In agenda i delicati rapporti tra sunniti e sciiti, vicini a Teheran

da Bagdad

Svolta nelle relazioni tra Iran e Irak, che ai tempi della dittatura di Saddam Hussein si sono combattuti in una guerra quasi decennale: il presidente iraniano Mahmoud Ahmadinejad è arrivato ieri sera a Bagdad per una visita ufficiale. Si tratta della prima visita di un presidente iraniano dopo la fondazione della Repubblica islamica nel 1979. Dalla primavera del 2005, invece, si sono moltiplicati i contatti bilaterali, testimoniati anche dalle diverse visite a Teheran compiute dal presidente iracheno, il curdo Jalal Talabani.
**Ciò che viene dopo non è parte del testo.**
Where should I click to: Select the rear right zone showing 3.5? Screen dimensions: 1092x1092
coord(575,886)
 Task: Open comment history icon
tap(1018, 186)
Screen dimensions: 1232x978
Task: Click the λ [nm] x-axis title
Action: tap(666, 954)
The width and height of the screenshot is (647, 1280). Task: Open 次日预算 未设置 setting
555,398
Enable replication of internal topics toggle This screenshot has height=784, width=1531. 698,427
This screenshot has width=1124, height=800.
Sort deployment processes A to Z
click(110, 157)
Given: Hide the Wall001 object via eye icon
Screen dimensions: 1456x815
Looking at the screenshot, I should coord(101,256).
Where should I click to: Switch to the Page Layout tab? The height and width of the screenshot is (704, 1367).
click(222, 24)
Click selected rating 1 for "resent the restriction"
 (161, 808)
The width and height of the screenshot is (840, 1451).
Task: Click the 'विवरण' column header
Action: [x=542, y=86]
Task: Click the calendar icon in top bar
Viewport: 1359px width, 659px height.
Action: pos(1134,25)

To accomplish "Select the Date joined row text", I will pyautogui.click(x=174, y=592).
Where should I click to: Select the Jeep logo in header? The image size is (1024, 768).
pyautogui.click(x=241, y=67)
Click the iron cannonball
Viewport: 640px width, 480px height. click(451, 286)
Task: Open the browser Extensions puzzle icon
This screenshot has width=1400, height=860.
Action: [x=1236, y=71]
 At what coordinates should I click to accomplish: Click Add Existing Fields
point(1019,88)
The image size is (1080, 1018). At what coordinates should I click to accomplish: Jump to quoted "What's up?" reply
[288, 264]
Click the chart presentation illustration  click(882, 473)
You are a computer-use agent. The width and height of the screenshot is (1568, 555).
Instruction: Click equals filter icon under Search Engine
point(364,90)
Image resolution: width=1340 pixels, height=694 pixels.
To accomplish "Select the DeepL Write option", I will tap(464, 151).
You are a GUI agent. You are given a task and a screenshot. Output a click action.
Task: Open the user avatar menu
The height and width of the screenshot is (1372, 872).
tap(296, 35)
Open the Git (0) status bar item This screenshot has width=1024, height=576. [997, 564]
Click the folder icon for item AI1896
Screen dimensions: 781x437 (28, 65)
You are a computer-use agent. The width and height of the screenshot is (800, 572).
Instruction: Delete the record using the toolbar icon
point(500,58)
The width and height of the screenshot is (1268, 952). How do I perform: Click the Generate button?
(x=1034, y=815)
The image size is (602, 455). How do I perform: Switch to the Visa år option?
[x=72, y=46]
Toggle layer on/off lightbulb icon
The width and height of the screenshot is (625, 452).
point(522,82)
I colloqui tra Ahmadinejad e le autorità irachene si preannunciano difficili: gli Usa accusano Teheran di interferenze politiche, appoggiando gli estremisti sciiti. Il regime degli ayatollah è inoltre sospettato di manovrare attacchi della guerriglia alle forze della Coalizione presenti in Irak, anche se il grosso dei ribelli è costituito da sunniti, minoranza etnica nel Paese alla quale apparteneva il deposto dittatore Saddam Hussein. A gettare olio sul fuoco della rivalità tra i due gruppi religiosi contribuiscono le recenti parole del capo di al Qaida, Osama bin Laden, il quale ha accusato la classe dirigente sciita, oggi al potere a Bagdad, di massacrare i sunniti.
E anche ieri, per il secondo giorno consecutivo, la più importante formazione politica sunnita ha boicottato i lavori del Parlamento in segno di protesta per il sequestro, l’altro giorno, di una deputata del loro movimento, Taiseer Najah al Mashhadani, rapita con sette guardie del corpo a un posto di blocco nella zona sciita della capitale.
Ormai non passa giorno senza spargimenti di sangue. Ieri sono stati registrati attentati in diverse località del Paese. In mattinata l’esplosione di un’autobomba, parcheggiata all’interno del mercato di Mosul, ha causato 7 morti e 28 feriti. I terroristi volevano colpire una pattuglia della polizia ma tutte le vittime sono civili. Una persona è morta e almeno 12 sono rimaste ferite da un proiettile di mortaio che poco prima ha colpito un mercato di frutta e verdura in un quartiere nord occidentale di Bagdad. Sempre nella capitale un attentatore suicida si è fatto esplodere ferendo 2 militari, 2 agenti di polizia e un civile. Infine, almeno 3 persone sono morte e altre 22 sono rimaste ferite in un attentato dinamitardo avvenuto in un mercato di Mahmoudiyah, 30 chilometri a sud della capitale.
Stando a quanto scrive Al Adala, quotidiano del Consiglio supremo della rivoluzione islamica in Irak (Sciri), il maggior partito della lista unica sciita vincitrice delle elezioni di dicembre, il numero due del deposto regime, Izzat Ibrahim al Douri, il cui nome compare in testa alla nuova lista di 41 super-ricercati stilata dalle nuove autorità irachene, sarebbe ricoverato in un ospedale nello Yemen.